*** Opening Data supplied ***

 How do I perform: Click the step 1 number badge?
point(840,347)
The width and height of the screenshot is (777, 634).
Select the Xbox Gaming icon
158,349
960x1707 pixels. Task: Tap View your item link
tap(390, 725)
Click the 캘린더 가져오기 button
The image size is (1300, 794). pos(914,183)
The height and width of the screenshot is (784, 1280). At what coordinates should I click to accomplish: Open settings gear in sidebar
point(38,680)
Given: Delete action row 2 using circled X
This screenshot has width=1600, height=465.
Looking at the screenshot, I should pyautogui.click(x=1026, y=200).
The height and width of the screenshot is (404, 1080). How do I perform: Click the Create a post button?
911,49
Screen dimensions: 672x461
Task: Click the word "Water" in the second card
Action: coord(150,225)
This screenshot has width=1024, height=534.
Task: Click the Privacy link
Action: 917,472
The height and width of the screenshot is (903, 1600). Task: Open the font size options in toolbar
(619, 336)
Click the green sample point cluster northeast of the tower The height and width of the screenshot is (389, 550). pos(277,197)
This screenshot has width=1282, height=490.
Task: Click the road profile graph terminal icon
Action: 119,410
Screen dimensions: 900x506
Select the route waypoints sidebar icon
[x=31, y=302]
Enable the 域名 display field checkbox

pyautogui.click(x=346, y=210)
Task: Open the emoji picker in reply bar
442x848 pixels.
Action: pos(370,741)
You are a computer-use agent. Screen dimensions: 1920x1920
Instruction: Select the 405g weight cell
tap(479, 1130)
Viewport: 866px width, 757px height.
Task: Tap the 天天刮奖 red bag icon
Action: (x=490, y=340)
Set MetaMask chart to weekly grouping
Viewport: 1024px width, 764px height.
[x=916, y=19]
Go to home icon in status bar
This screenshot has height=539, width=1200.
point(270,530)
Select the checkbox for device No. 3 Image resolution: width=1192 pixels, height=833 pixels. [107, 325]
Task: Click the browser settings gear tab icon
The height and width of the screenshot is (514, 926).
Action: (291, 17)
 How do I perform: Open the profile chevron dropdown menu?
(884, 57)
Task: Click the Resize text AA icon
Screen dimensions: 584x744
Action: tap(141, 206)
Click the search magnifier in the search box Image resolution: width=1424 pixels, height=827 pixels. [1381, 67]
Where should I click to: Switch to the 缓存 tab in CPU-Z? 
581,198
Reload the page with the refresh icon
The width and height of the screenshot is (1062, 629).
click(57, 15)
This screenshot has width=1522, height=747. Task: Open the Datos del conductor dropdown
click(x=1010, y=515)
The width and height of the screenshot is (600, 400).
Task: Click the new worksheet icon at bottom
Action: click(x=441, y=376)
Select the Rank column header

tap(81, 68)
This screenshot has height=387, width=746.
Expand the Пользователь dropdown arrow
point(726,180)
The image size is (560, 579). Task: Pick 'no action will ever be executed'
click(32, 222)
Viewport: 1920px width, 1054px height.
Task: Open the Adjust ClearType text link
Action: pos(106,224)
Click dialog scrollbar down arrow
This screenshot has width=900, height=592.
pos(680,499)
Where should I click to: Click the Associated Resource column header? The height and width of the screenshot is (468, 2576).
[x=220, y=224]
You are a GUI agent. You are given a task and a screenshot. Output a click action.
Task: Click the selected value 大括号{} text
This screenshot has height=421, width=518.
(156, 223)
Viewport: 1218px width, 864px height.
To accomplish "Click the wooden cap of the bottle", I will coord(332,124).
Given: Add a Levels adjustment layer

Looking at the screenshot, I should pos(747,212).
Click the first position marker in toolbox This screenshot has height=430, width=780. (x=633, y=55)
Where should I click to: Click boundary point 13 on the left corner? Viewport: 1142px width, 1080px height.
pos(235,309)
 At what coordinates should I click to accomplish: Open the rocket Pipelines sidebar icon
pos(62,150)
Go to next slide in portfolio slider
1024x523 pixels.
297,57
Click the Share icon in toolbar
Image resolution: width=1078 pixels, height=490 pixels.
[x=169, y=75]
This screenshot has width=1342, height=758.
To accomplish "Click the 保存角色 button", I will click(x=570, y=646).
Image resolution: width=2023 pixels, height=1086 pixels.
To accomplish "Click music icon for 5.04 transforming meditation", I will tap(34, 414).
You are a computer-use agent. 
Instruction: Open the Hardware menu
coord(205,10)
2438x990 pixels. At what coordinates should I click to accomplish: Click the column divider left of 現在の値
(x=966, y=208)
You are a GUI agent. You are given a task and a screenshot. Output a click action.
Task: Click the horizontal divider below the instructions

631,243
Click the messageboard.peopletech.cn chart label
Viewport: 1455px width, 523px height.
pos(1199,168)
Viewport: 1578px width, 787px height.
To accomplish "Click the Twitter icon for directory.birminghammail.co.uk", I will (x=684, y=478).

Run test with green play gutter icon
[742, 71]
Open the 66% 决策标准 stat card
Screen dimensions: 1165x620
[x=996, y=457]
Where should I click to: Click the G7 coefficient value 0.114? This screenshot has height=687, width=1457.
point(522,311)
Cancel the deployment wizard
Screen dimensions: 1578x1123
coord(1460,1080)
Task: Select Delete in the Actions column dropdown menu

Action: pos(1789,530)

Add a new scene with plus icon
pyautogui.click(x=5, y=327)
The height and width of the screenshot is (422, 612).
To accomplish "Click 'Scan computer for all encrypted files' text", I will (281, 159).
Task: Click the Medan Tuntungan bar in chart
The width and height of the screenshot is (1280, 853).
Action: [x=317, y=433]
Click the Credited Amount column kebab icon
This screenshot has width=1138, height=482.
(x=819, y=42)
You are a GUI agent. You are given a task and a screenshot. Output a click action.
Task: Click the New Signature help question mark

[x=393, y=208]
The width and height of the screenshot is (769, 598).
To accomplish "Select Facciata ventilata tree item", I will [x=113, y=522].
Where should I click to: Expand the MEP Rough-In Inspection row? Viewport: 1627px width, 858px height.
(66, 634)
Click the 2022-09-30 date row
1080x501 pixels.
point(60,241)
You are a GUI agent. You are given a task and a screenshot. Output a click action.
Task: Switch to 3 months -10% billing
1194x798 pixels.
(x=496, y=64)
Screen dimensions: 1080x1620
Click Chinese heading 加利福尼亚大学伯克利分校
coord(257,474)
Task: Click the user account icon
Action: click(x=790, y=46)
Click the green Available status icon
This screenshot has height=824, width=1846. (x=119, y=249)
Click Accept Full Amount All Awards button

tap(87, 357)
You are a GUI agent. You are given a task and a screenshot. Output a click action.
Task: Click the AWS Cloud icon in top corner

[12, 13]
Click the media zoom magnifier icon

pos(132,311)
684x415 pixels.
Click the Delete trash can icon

*** Closing Data supplied ***

> [The task]: Every line above that holds "computer" counts once; state the total and nothing else.

> [Exercise answer]: 3